Records for this exercise -
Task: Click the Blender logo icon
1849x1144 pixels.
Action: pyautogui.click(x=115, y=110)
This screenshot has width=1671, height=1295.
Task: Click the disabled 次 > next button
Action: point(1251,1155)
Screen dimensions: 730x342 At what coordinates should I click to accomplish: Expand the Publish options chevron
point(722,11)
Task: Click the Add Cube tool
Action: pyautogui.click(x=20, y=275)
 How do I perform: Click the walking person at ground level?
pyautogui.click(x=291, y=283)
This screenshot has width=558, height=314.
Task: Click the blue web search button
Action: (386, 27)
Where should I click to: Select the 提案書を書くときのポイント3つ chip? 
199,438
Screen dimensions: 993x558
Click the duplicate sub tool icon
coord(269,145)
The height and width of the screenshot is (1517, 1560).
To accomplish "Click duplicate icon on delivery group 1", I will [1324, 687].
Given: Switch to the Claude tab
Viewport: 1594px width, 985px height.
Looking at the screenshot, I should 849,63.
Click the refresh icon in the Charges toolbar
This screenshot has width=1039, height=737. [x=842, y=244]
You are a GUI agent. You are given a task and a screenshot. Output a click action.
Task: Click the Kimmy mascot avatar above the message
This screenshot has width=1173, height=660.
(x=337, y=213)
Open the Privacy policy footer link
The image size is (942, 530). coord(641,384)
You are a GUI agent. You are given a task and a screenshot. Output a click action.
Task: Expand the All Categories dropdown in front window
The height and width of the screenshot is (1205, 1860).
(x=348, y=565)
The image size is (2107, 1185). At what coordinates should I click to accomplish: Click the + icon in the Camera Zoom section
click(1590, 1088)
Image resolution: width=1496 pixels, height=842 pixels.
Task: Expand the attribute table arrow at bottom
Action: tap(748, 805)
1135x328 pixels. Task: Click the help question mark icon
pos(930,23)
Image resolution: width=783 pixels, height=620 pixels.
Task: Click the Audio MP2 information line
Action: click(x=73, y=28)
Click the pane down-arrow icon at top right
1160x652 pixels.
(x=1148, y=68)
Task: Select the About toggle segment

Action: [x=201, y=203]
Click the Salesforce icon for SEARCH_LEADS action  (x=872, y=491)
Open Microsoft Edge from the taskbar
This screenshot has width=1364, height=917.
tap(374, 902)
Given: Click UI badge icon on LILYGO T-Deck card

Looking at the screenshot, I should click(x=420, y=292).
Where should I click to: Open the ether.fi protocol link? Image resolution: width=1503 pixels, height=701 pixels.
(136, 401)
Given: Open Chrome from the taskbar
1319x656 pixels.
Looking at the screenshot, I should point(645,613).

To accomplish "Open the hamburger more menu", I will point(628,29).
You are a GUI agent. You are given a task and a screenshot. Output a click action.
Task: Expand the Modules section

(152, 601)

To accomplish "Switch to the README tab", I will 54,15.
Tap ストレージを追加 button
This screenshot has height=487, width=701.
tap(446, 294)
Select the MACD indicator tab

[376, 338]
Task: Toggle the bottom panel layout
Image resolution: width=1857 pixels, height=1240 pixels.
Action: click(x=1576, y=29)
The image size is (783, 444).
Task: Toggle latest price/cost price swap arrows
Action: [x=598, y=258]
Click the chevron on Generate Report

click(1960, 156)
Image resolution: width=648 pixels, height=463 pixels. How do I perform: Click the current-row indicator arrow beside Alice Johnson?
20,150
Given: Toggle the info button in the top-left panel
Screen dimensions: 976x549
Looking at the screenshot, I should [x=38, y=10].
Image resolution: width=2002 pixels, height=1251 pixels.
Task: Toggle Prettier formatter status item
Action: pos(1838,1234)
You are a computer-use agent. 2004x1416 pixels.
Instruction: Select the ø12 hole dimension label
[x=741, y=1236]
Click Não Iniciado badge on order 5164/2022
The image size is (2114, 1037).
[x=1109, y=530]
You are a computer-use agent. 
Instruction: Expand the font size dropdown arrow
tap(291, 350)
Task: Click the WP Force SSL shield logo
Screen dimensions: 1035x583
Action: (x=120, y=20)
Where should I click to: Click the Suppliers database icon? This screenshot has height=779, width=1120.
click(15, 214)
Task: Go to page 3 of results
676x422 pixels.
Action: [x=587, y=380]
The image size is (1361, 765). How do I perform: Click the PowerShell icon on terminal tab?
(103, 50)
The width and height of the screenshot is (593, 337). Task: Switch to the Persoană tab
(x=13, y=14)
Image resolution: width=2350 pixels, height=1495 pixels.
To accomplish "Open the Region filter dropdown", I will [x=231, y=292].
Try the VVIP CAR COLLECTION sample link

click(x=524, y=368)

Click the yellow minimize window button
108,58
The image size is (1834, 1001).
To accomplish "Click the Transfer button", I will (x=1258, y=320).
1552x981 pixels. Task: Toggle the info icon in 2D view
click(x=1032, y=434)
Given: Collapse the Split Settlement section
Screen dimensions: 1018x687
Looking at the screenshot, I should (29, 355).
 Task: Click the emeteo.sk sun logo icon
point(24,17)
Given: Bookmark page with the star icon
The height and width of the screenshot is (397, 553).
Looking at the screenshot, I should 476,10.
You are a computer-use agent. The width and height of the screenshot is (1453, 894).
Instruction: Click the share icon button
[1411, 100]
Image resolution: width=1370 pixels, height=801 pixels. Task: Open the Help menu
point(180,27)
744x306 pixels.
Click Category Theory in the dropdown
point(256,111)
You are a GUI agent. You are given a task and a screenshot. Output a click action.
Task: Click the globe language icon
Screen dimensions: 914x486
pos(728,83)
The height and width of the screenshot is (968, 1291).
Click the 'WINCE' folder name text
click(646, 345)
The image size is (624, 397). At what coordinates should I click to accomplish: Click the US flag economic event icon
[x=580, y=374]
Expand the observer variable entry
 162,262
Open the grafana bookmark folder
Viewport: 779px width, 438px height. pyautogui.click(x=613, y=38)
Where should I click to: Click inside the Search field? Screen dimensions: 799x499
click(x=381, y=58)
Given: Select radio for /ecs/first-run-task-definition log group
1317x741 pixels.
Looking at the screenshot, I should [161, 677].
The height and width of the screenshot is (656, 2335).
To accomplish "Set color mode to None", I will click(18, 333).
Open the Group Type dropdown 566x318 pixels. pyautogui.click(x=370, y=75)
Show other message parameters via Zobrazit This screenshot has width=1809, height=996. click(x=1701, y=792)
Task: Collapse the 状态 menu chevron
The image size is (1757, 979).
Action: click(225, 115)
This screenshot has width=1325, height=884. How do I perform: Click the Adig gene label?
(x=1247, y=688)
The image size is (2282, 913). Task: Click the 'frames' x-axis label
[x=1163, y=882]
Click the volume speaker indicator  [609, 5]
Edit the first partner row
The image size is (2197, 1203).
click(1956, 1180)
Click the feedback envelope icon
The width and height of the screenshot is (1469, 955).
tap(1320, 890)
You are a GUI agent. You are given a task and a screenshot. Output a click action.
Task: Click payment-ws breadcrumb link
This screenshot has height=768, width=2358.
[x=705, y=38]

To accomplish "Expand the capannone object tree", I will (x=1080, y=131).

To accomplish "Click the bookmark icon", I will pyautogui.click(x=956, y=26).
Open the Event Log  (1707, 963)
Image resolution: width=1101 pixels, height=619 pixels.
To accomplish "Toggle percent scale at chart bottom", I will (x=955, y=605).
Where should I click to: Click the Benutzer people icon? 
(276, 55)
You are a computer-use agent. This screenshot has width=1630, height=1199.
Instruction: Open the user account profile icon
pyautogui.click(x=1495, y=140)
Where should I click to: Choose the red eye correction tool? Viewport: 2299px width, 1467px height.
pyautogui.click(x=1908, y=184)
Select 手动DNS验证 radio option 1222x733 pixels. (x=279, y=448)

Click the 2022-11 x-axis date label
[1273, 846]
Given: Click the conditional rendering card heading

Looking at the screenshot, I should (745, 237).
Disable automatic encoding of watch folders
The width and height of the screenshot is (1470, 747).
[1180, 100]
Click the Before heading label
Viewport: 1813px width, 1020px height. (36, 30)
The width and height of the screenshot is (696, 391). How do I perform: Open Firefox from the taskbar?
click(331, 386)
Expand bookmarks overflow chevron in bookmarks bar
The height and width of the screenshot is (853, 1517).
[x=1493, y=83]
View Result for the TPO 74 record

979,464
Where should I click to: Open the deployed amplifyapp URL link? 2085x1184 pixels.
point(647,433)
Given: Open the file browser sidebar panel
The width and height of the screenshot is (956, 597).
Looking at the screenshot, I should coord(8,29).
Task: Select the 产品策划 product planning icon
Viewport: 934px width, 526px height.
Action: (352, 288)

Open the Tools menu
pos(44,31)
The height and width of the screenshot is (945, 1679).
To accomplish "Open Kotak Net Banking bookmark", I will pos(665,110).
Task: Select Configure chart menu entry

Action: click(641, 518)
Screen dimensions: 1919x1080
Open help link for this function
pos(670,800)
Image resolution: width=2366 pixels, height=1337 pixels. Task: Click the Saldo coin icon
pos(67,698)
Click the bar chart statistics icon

Work required - Go through the data above line by line, count those that contain the string "radio", and reply with the count only.

Solution for this task - 2